Diego García bajo fuego: la historia real detrás del ataque con misiles balísticos de Irán
Hay lugares que uno simplemente no espera ver en los titulares. El Territorio Británico del Océano Índico. Diego García. Es de esos sitios que solo aparecen en los libros de texto de geopolítica, o en el nombre de cierto guitarrista conocido como el Twanguero, Hugo Diego García. Pero hoy no hablamos de punteos de surf rock. Hablamos de misiles balísticos.
Seamos claros. La noticia que estalló esta madrugada —que Irán atacó las instalaciones de apoyo naval de Diego García con una andanada de misiles balísticos— cambió las reglas del juego. Durante años, todos creíamos que este atolón era intocable. Una fortaleza. Un pedazo de tierra tan remoto, tan lejos del estrecho de Ormuz y de los focos de conflicto habituales, que existía en una dimensión de seguridad distinta. Esa ilusión se desvaneció alrededor de las 2:00 a.m., hora local.
El silencio después de la explosión
Todavía estamos reconstruyendo los hechos, pero el panorama operativo se está volviendo más claro. Esto no fue un disparo de advertencia simbólico. Según los informes de seguridad interna, los iraníes lanzaron una salva coordinada dirigida directamente al aeródromo y al fondeadero naval. La Instalación de Apoyo Naval de Diego García es la columna vertebral de la proyección de poder de EE.UU. y Reino Unido en la región. B-52, activos de vigilancia, todo el paquete completo. Atacar ahí es como darle un golpe directo al plexo solar logístico de la alianza.
La versión oficial sostiene que todavía se están evaluando los daños. Pero uno no lanza un ataque así —un sábado, en medio de una tensión ya de por sí altísima— sin la intención de causar daño o, al menos, de enviar un mensaje tan contundente que no pueda ser ignorado. Los rumores desde Whitehall apuntan al menos a algunos impactos en la periferia del aeródromo. ¿Daños en la pista? Posible. ¿Bajas? Eso es lo que más se está guardando bajo llave en este momento.
¿Por qué Diego García? ¿Y por qué ahora?
Para entender esto, hay que mirar el tablero. En las últimas 72 horas, toda la conversación giraba en torno al estrecho de Ormuz, los petroleros y la Quinta Flota de EE.UU. preparándose para algo grande. Ese era el frente obvio. Irán acaba de jugar una carta por la banda.

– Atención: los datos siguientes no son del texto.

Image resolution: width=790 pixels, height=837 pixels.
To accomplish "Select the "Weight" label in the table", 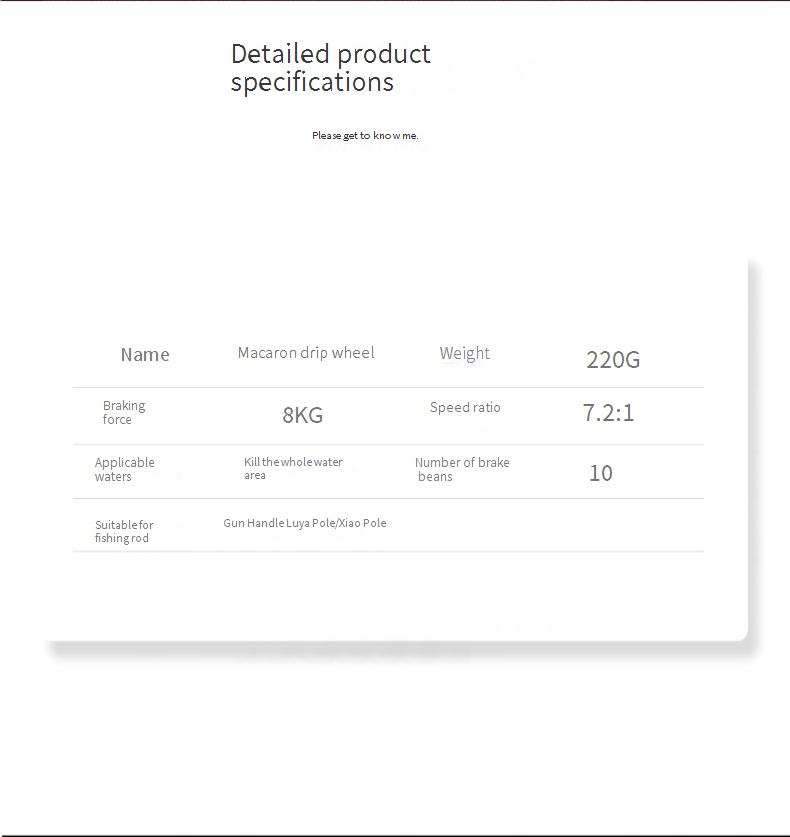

Al atacar Diego García, lograron varias cosas:
- Profundidad estratégica: Demostraron que el alcance y la precisión de sus misiles no son solo para aparentar. Pueden alcanzar un objetivo a 3.800 kilómetros de distancia. Eso no es un arma táctica; es una declaración de capacidad regional.
- Ventaja política: Completa todo para Reino Unido y EE.UU. La base está en territorio soberano británico. Cualquier respuesta militar ahora debe sopesarse con el dolor de cabeza político que implica escalar un conflicto desde un sitio que ya es un punto de fricción diplomático.
- Impacto psicológico: Destrozaron el mito de que era un santuario. Si Diego García no es segura, ¿qué lo es?
Recuerdo estar en un pub en Portsmouth hace años, hablando con un veterano de la guerra de las Malvinas. Dijo que lo más aterrador en la guerra moderna no es la bomba que ves venir, sino la que cae en un lugar donde te dijeron que estaba “fuera de alcance”. Ahí es donde estamos hoy. El mapa acaba de redibujarse.
A medida que pasen las horas, escucharás los comunicados oficiales. Escucharás a los diplomáticos hablar de “escalada inaceptable”. Pero la historia subyacente es la de un cambio fundamental. Ya no solo estamos viendo un conflicto en el Golfo. Ahora se ha extendido por el océano Índico, cayendo directamente sobre un pequeño atolón que la mayoría de la gente —hasta hoy— ni siquiera podía encontrar en un mapa.
Las próximas 48 horas serán cruciales. Estaremos atentos a las imágenes satelitales, a la respuesta de la Casa Blanca y a lo que salga de Whitehall. Una cosa es segura: la conversación ya pasó de las sanciones y los patrullajes. Estamos en un nuevo capítulo. Y comenzó con un estruendo sobre Diego García.